Su madre se puso de pie, y César la revisó de pies a cabeza: era alta, delgada y tenía un cabello larguísimo de color negro, casi tan negro como el de su hermano Axel. Ella recogió los enceres del botiquín que la señora Rocca le había prestado, la oyó inhalar aire y supo que se encontraba triste. No había cosa en el mundo que lo hiciera sentir más fatal que ver a uno de sus seres queridos como en ese momento su madre estaba.

—¿Estás enojada conmigo? —preguntó, había un resquicio de miedo que lo impelía a no mirarla a la cara, si la veía llorar era muy probable que se castigara él mismo.

Y faltaba que supiera su padre, que en ese momento se encontraba en los senderos de lavanda posesión de la familia Rocca. Un lugar que olía exquisito, el viento del Mediterráneo llegaba perfectamente y el clima resultaba agradable. Entonces cayó en la cuenta de que sí se había metido en graves problemas. Además de que Axel seguro se iba a enojar con él por pelear en su nombre. Axel nunca le agradecía cuando lo defendía de otros; Axel era muy parecido a su padre, actuaba igual que él, tenía manías tranquilas, respondía con franqueza y era muy inteligente.
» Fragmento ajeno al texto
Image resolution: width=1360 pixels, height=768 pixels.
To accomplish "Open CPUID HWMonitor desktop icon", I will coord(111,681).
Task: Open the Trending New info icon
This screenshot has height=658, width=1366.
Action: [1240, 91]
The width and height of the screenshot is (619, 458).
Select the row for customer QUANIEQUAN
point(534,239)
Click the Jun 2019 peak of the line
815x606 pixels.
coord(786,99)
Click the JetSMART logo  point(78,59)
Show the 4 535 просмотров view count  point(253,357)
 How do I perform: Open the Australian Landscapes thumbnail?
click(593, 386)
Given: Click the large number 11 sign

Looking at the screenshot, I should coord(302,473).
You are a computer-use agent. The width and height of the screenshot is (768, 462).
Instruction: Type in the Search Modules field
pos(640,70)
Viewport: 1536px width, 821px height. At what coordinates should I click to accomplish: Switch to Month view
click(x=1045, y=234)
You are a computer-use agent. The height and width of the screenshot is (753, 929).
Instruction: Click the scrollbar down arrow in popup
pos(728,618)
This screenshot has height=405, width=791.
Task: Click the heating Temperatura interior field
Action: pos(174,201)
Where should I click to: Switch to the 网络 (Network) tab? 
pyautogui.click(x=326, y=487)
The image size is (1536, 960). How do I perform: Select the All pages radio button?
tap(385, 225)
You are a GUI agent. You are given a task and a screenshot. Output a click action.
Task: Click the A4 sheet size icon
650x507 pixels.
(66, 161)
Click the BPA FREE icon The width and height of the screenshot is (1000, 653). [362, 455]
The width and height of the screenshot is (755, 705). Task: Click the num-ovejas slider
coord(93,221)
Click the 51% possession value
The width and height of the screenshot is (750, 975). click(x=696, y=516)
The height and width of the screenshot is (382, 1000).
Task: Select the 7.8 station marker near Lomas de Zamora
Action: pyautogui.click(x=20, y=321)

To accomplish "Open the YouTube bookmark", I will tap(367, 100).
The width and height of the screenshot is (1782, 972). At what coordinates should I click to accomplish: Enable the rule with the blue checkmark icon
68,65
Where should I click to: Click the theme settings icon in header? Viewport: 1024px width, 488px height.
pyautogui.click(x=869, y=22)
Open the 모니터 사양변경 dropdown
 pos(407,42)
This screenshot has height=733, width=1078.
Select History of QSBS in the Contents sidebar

—No estoy enojada —le respondió Analey, se agachó un poco y le hizo mirarla a los ojos jalando su mentón hacia arriba. A Ana le daba escalofríos verlo de frente, porque siempre sentía que estaba viendo a César cara cara, los mismos ojos de un azul gélido, inexpresivos, pero llenos de amor para dar. Sin embargo, el temperamento era el de ella, y por eso se sentía avergonzada. Catalina y Axel eran como César, su marido, su espléndido marido, pero César Junior y Elizabeth era idénticos a ella en carácter, en arrebato y en fuerza—. Sabes que no me gusta que pelees. Menos por estas cosas, César.